EXERCISE MATERIALS Block Start

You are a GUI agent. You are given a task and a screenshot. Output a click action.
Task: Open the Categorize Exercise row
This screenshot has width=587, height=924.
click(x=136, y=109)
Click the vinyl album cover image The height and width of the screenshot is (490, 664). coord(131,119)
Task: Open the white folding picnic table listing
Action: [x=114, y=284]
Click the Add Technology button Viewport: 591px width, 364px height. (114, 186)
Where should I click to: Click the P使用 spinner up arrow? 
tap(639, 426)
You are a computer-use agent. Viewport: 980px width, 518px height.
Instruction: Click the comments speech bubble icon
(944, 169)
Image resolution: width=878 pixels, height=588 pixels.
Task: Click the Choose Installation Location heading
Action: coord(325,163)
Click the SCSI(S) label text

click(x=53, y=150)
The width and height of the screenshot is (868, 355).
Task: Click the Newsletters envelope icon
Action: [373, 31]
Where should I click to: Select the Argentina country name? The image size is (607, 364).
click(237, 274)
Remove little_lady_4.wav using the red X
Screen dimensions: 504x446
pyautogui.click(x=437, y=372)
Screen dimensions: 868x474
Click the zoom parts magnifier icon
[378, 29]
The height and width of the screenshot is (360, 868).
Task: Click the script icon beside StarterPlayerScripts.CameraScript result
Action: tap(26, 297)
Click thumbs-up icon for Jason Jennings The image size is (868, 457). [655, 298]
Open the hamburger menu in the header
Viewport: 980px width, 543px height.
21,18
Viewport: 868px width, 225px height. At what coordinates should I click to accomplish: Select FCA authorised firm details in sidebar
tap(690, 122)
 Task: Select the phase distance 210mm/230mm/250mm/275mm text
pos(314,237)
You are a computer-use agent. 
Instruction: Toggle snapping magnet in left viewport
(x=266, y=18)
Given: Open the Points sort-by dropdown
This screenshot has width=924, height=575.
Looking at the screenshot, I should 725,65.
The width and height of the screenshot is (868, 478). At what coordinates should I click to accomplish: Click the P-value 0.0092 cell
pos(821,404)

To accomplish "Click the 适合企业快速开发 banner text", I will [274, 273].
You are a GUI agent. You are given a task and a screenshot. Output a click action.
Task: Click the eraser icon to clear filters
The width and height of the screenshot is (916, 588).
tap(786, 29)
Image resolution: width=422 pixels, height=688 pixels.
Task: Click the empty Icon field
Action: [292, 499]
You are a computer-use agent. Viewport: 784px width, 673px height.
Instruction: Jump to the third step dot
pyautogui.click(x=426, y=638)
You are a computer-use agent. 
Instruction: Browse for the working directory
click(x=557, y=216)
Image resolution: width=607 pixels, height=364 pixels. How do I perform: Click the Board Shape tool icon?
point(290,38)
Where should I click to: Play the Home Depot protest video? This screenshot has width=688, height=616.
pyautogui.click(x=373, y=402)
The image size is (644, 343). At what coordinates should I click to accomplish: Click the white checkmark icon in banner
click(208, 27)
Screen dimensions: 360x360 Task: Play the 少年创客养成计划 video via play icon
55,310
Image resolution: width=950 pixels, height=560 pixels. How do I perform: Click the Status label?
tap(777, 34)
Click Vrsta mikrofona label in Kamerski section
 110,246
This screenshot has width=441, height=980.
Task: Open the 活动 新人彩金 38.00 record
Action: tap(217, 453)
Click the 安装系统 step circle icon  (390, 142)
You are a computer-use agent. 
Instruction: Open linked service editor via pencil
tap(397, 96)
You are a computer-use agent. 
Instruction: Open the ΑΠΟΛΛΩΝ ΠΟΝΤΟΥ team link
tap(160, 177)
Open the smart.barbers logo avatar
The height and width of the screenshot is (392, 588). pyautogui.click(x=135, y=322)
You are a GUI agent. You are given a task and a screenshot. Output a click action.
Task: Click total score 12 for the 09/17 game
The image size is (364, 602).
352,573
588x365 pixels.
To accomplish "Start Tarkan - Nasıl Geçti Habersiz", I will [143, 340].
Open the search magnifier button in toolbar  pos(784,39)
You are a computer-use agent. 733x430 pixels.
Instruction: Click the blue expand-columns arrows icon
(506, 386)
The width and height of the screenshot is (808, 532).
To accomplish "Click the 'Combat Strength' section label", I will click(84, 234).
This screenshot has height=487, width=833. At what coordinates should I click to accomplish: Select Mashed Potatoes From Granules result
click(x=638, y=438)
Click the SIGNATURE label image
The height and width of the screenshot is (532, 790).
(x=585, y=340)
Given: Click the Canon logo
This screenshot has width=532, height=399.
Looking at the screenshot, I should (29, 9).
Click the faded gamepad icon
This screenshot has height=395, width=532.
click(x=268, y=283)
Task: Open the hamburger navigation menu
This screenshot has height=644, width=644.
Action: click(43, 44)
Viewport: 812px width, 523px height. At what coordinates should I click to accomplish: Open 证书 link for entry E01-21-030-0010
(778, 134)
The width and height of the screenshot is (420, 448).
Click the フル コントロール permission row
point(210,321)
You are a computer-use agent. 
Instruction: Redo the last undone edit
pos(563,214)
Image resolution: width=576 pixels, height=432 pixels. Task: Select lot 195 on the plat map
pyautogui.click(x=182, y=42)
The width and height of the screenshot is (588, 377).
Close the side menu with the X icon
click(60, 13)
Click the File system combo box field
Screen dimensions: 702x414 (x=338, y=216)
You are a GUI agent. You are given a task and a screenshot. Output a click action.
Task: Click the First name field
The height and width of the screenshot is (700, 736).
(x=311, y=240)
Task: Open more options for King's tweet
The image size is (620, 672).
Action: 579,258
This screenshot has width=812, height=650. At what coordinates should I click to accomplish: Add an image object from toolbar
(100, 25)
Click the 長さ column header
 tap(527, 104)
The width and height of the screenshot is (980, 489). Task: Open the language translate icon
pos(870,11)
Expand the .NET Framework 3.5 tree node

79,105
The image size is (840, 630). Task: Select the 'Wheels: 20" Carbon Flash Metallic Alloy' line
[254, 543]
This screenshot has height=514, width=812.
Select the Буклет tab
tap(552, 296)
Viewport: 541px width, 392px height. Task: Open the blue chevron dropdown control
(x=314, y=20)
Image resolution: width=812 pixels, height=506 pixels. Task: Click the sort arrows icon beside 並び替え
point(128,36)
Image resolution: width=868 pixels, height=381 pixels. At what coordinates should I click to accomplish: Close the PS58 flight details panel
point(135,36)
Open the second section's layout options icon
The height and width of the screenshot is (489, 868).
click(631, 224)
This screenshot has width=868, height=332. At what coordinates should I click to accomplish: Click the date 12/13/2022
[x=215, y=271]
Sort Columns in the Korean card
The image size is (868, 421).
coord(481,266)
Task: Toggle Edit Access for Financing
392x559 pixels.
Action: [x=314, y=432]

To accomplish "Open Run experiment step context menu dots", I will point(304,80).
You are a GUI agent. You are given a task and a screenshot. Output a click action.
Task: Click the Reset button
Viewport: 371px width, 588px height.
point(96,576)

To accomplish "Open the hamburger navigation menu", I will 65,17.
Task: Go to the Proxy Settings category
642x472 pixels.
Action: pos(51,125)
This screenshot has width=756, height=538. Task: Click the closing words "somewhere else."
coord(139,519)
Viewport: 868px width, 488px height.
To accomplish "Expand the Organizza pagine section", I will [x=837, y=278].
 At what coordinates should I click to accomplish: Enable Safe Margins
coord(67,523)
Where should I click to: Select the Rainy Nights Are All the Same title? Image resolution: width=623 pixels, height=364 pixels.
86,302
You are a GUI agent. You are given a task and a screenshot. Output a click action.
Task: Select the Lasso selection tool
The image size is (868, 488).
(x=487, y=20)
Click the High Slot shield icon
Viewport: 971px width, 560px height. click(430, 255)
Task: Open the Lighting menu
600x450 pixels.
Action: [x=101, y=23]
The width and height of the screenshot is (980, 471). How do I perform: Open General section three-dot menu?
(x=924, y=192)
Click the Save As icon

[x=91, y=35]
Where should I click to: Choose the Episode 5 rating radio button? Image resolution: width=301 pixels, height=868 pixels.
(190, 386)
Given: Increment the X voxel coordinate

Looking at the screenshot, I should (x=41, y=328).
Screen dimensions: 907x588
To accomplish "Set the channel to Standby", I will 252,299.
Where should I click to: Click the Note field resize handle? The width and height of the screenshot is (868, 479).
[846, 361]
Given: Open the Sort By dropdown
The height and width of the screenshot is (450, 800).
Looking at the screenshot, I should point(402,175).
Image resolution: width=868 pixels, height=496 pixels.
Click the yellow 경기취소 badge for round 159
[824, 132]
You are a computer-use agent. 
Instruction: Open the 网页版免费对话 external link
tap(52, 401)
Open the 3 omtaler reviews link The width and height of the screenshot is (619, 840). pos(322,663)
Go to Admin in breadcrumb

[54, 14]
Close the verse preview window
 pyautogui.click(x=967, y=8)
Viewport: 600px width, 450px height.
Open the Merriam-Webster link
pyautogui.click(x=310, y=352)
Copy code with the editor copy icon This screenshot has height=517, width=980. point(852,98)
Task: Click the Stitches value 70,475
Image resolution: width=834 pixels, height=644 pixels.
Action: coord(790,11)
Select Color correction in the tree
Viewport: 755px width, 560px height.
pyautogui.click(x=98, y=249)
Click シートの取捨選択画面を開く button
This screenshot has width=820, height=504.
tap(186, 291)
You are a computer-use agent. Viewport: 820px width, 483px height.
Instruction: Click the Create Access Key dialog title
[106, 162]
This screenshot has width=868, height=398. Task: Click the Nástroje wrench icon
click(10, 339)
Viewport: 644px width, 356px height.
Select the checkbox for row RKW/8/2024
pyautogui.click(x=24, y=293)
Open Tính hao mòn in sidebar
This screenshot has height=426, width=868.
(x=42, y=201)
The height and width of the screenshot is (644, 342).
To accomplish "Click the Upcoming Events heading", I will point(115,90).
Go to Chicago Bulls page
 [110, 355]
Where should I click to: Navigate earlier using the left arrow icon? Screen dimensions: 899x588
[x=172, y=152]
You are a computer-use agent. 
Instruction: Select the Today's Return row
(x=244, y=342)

EXERCISE MATERIALS Block End

WORK ITEM
Once you find the line with "Image resolution: width=868 pixels, height=496" above, print it and every line after it up to and including the line with "Open the 3 omtaler", exactly as written and nothing else.

RESULT OF THE EXERCISE
Image resolution: width=868 pixels, height=496 pixels.
Click the yellow 경기취소 badge for round 159
[824, 132]
You are a computer-use agent. 
Instruction: Open the 网页版免费对话 external link
tap(52, 401)
Open the 3 omtaler reviews link The width and height of the screenshot is (619, 840). pos(322,663)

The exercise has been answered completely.